◆ **PAGE TEXT**:

━━━━━━━━━━

S.N. Swamy was born in Mysore, India in 1911 as a single child to "Swarnakalanipuna" Singannacharya (1875-February 1967), a goldsmith and sculptor in the Mysore Palace, famous for his works of the Golden Howda and the Golden Throne at the Mysore Palace, and Thayamma. His father, Singannacharya, a master goldsmith and sculptor, is accredited with many a works of art which find a place of prominence in many palaces, temples and religious institutions around India. If his grandfather, Narasimhachar, also a goldsmith and sculptor at the Mysore Palace, is remembered for his creation of the golden umbrella adorning the deity at Tirupathi, his granduncle, Singanna, is remembered for the silver bust of Maharaja Krishna Raja Wadiyar IV in Mysore Palace.

━━━━━━━━━━

◆ **TO DO**:
1. Answer these questions from the passage on S.N. Swamy.
(a) In what year was S.N. Swamy born?
(b) What creation is his grandfather, Narasimhachar, remembered for?
(c) What is his granduncle, Singanna, remembered for?
2. Copy the passage on S.N. Swamy word for word, starting with "S.N. Swamy was" and going on through "in Mysore Palace.".

◆ **DATASET EXTRACT**:
━━━━━━━━━━

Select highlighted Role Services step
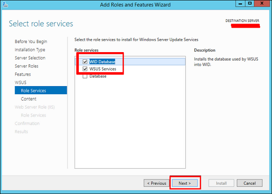34,91
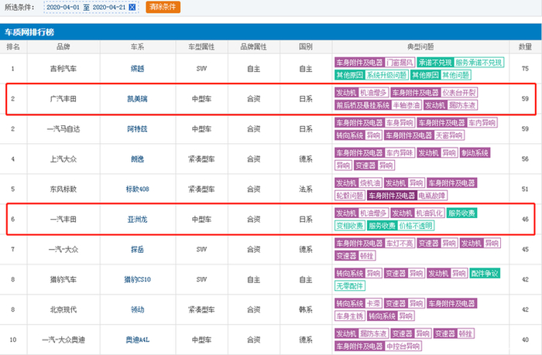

━━━━━━━━━━

◆ **EXERCISE ANSWERS**:
1.
(a) 1911
(b) The golden umbrella adorning the deity at Tirupathi
(c) The silver bust of Maharaja Krishna Raja Wadiyar IV in Mysore Palace

2.
S.N. Swamy was born in Mysore, India in 1911 as a single child to "Swarnakalanipuna" Singannacharya (1875-February 1967), a goldsmith and sculptor in the Mysore Palace, famous for his works of the Golden Howda and the Golden Throne at the Mysore Palace, and Thayamma. His father, Singannacharya, a master goldsmith and sculptor, is accredited with many a works of art which find a place of prominence in many palaces, temples and religious institutions around India. If his grandfather, Narasimhachar, also a goldsmith and sculptor at the Mysore Palace, is remembered for his creation of the golden umbrella adorning the deity at Tirupathi, his granduncle, Singanna, is remembered for the silver bust of Maharaja Krishna Raja Wadiyar IV in Mysore Palace.